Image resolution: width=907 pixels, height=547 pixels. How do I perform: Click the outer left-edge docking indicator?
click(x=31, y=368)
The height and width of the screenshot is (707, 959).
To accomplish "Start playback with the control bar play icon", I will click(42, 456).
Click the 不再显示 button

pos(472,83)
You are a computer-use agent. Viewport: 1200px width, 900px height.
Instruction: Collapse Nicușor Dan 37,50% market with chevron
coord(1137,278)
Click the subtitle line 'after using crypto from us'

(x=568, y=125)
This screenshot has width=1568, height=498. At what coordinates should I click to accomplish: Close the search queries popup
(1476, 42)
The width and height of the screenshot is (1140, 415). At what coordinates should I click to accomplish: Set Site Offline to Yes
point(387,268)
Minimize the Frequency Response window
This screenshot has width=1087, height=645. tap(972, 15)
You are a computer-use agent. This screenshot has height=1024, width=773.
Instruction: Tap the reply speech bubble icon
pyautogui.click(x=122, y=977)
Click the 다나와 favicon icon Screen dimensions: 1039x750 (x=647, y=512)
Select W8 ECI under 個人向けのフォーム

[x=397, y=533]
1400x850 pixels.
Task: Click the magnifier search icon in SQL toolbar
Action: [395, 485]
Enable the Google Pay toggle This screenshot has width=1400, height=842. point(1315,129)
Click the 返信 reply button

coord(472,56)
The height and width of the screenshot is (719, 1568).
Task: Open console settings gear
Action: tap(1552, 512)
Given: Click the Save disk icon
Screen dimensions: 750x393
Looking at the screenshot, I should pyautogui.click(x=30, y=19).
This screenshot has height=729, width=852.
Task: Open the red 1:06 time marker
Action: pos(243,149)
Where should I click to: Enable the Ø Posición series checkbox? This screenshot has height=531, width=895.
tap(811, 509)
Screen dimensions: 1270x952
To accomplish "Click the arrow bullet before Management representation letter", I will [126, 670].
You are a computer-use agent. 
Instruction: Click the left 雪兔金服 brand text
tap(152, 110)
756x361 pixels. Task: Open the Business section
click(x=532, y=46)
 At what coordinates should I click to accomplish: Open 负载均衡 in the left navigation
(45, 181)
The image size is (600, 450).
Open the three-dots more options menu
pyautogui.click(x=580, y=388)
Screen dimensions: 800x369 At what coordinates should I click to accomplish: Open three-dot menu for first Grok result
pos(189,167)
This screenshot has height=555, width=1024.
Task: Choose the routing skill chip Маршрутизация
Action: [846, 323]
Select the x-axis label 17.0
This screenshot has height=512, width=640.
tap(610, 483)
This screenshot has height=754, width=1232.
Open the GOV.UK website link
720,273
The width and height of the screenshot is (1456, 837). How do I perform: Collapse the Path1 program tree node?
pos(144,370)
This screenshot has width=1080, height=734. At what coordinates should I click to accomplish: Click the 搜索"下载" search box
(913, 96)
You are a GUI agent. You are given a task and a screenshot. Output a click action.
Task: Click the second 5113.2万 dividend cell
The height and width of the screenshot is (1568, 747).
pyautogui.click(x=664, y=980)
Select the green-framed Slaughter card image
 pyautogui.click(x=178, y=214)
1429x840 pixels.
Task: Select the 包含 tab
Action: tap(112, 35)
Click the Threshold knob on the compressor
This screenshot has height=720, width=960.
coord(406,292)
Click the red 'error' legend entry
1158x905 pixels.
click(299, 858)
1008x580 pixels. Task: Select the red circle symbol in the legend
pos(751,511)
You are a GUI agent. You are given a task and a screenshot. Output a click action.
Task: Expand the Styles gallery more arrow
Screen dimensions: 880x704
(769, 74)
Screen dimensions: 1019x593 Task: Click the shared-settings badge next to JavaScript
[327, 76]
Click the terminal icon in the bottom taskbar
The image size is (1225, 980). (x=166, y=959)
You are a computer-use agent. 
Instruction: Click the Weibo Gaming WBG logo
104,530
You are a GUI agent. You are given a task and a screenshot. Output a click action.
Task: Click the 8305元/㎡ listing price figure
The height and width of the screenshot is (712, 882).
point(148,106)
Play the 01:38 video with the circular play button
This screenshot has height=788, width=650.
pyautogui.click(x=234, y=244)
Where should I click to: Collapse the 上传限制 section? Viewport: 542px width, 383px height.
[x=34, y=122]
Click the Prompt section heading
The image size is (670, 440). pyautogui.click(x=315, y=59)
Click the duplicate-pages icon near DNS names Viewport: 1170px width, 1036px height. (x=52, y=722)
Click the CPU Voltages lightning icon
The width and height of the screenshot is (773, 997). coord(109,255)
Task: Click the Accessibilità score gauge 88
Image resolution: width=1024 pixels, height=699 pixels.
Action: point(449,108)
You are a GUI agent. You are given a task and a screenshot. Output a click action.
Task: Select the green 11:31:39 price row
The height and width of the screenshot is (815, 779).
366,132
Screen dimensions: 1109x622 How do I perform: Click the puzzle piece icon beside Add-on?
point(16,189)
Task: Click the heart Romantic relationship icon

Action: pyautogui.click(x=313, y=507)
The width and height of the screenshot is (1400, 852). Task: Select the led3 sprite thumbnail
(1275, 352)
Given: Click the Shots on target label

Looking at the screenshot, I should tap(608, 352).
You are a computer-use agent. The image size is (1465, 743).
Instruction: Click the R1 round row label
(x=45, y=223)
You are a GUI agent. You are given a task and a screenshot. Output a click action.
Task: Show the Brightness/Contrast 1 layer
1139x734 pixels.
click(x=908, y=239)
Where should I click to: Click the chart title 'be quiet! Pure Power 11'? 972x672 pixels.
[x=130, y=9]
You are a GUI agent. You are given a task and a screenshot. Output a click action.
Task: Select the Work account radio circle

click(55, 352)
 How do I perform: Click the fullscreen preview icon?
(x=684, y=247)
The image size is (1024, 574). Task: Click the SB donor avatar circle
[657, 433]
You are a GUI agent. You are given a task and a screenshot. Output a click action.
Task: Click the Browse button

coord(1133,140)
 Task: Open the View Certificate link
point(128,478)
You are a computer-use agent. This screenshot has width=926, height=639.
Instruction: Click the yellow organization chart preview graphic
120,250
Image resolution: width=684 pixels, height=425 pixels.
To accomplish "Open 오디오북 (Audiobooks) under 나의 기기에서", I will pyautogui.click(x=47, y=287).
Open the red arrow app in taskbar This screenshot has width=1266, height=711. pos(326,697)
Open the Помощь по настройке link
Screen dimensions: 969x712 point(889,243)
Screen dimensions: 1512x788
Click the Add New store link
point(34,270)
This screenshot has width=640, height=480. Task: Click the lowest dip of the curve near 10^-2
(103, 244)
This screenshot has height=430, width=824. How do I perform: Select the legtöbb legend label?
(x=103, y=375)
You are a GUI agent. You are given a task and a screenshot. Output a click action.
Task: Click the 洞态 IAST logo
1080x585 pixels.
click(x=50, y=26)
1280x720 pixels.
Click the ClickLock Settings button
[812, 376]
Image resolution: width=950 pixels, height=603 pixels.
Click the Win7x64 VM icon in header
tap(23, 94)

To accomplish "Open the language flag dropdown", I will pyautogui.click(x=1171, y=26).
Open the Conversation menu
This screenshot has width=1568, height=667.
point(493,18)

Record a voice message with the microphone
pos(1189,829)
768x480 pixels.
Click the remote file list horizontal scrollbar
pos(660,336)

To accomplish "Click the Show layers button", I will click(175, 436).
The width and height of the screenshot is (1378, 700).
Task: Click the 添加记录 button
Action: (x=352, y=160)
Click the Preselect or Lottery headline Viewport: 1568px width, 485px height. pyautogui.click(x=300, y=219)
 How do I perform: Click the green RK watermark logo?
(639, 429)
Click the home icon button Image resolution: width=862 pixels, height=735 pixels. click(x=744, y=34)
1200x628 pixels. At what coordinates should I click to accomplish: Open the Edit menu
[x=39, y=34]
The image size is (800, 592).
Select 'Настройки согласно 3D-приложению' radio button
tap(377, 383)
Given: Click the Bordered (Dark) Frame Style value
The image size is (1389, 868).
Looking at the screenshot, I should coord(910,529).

##########

Exercise details:
Everything from the line containing "Select 'Настройки согласно" to the final line of the entries above should be output exactly, and nothing more.

Response to this task:
Select 'Настройки согласно 3D-приложению' radio button
tap(377, 383)
Given: Click the Bordered (Dark) Frame Style value
The image size is (1389, 868).
Looking at the screenshot, I should coord(910,529).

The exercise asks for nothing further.